Western Australia’s state-owned regional energy provider Horizon Power has acquired a 50% interest in a specialist provider of solar for industrial and agricultural use, to help fast-track the state’s decarbonisation efforts.

WA energy minister Bill Johnston says the investment in West Australian Alternative Energy will address the energy sector’s wide-ranging supply chain issues, which have been hampering delivery of equipment and projects.

The partnership with WAAE, which was founded in Busselton in 2012, will focus on supporting Horizon to green up its service area of 34 microgrids and 117 remote communities, through the installation of solar and battery storage.

The move comes after WAAE completed the installation of a Horizon Power-owned hybrid solar project at the remote Kimberley community of Kalumburu in 2022 (pictured above), including a 1.7MWh battery energy storage system.

The company has also worked with Western Power and Tesla to commission the state’s first Megapack community battery, a 2MWh system, in Harrisdale just last week.

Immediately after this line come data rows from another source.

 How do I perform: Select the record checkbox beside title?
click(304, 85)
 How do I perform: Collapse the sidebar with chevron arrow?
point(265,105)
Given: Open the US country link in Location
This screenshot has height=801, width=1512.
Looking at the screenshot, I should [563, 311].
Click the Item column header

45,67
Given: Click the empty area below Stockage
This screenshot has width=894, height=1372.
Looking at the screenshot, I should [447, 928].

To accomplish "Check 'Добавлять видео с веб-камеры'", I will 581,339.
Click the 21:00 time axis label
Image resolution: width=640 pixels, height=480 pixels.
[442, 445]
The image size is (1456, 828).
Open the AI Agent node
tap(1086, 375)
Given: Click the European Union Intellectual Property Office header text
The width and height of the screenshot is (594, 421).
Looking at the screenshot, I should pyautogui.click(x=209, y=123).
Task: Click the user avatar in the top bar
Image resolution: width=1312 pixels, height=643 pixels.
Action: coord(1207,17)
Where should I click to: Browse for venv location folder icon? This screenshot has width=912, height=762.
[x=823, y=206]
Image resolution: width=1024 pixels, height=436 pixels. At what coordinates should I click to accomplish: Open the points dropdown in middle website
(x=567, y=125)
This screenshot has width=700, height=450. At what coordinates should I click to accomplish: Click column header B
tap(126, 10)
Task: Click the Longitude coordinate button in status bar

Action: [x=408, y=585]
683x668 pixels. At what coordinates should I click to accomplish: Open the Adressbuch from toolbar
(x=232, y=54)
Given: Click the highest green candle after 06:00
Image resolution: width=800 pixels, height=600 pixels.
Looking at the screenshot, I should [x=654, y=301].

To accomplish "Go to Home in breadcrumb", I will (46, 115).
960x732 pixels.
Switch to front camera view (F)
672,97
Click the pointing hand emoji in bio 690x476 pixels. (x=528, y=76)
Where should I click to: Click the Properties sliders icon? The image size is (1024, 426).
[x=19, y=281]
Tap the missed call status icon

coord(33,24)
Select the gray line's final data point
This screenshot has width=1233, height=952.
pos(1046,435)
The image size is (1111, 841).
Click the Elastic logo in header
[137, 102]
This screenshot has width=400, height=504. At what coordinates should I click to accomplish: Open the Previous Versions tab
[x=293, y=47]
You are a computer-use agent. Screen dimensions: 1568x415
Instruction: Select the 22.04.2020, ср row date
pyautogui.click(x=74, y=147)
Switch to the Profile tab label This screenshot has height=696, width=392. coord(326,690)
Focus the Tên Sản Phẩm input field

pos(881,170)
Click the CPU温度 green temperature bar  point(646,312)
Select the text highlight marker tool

“The partnership will help tackle the supply chain issues and workforce constraints being felt across the country and support the acceleration of renewable energy solutions in our state,” said Johnston.

“The new partnership is a positive step forward on our decarbonisation journey, supporting the state government and Horizon Power’s commitment to reducing greenhouse gas emissions.”

Horizon also stands to save a great deal of money in the shift to distributed renewable energy on its far-flung regional networks, with solar and battery storage already proving cheaper to run than heavily subsidised diesel fuelled microgrids and cheaper to build and maintain than hundreds of kilometres of single-wire transmission lines.

In 2019, a relatively small 450kW solar farm built to augment a costly diesel power station that powered the town of Meekatharra, was found to have “exceeded all expectations” – even without battery storage – cutting the use of diesel by 20 per cent.

In the Pilbara town of Onslow, a microgrid combining 700kW of customer generated solar, a 600kW solar array, and a 1MW (no MWh stated) battery regularly supplies 90 per cent of the town’s power and has event run it on renewables alone for a period of 80 minutes.

While the WA government’s 80% by 2030 emissions reduction target – enforced among its own departments – is ambitious, the state’s broader climate policy has been accused of allowing some of the country’s biggest polluters to slip through the cracks.

Amalyah Hart is a science journalist based in Melbourne.